Data supplied:

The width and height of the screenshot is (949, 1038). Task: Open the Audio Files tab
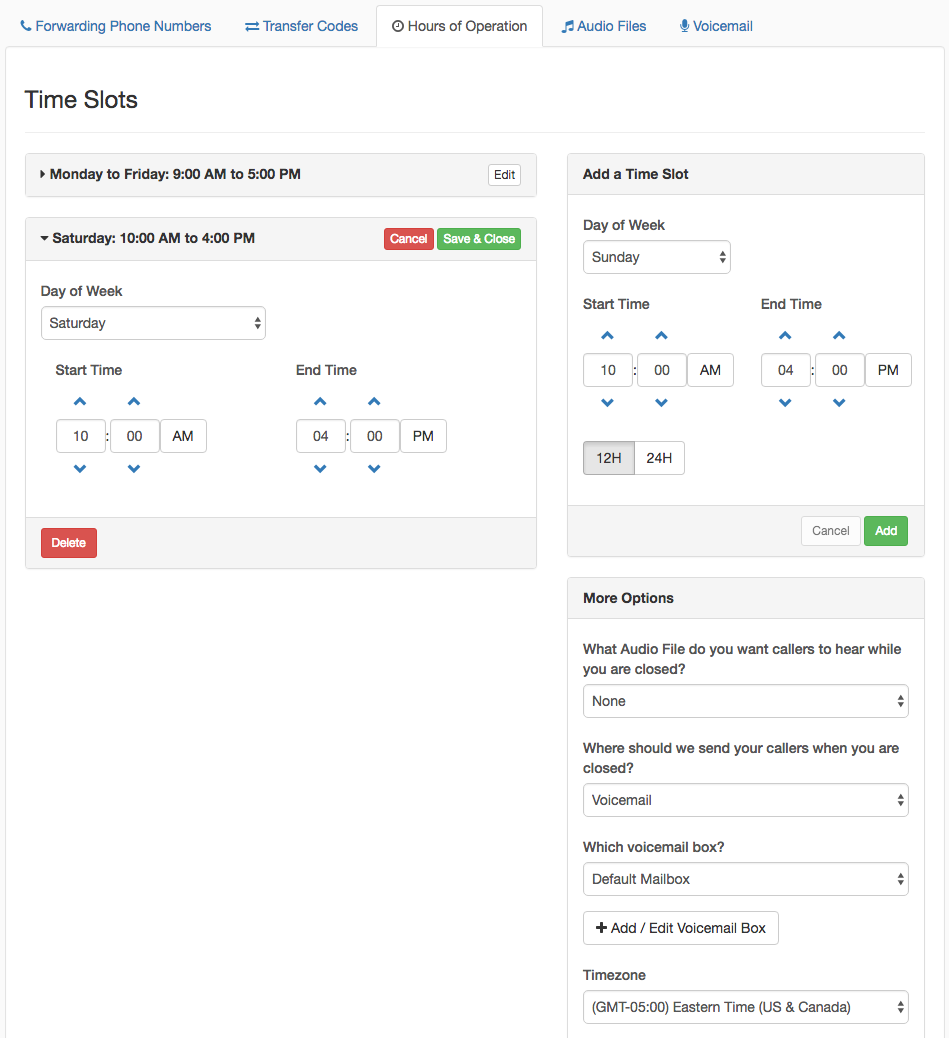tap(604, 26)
---
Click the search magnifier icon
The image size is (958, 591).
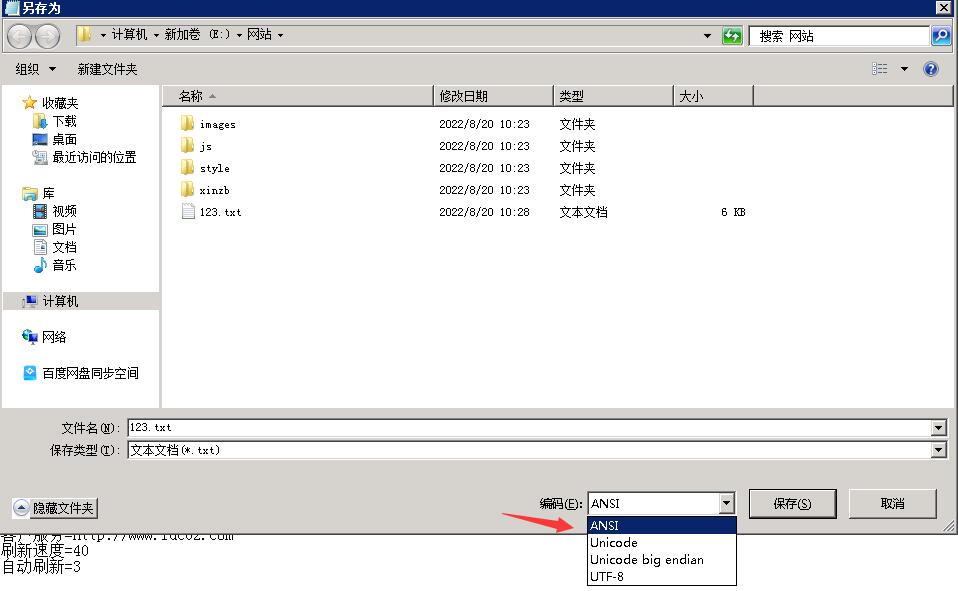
==
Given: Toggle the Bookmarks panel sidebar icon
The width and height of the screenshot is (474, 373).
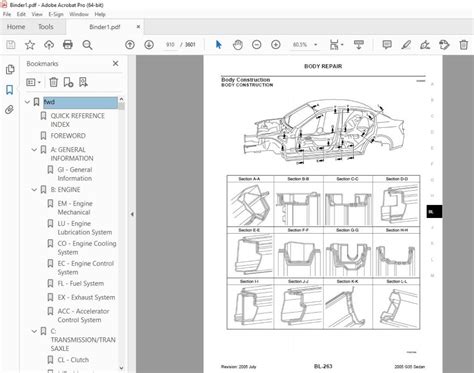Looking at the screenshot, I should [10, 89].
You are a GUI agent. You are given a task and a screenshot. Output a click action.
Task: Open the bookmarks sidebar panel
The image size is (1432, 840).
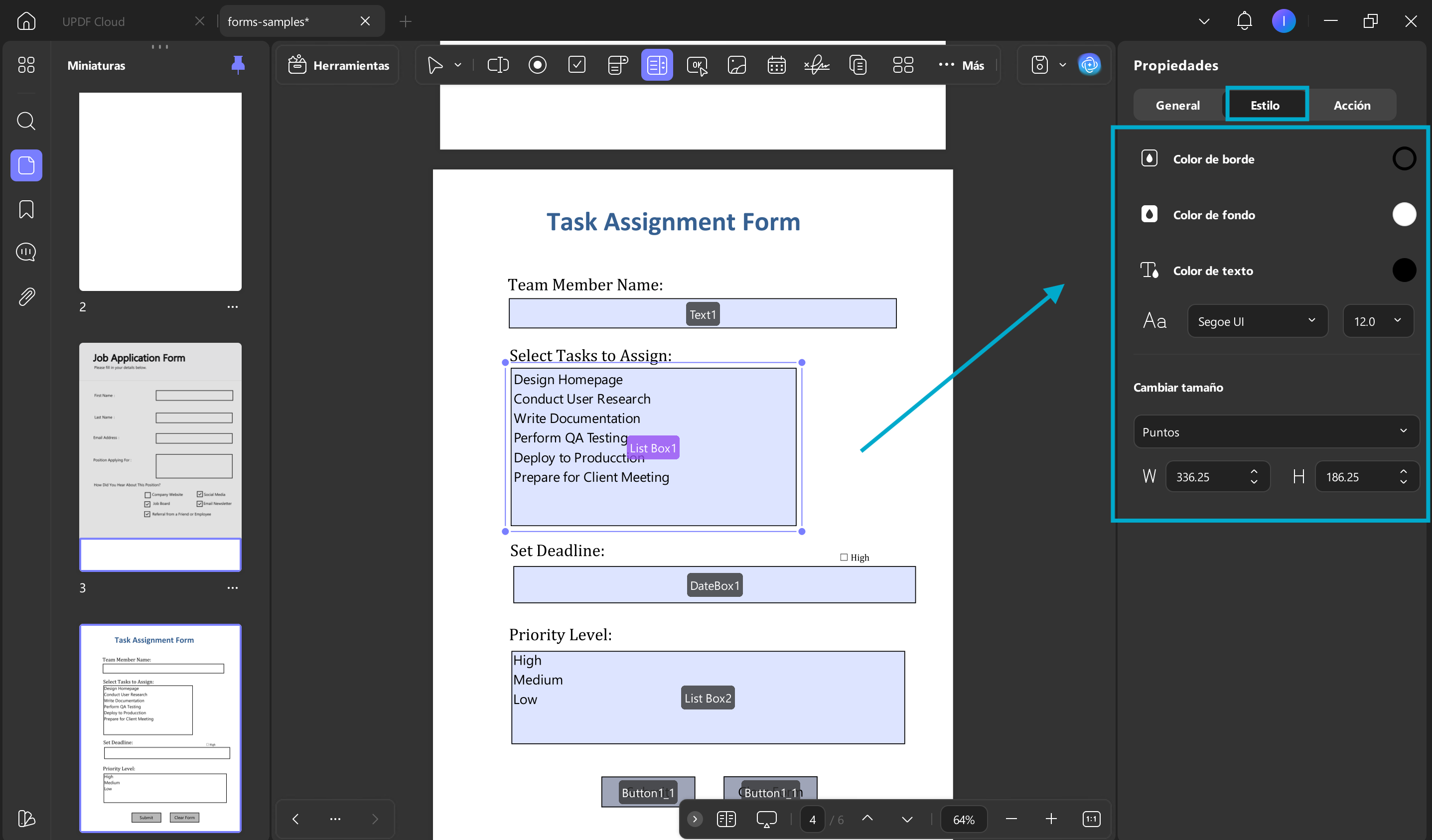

Brief: The reply is to be one number, the count of lines in the records above that contain "icon".

Your solution: 2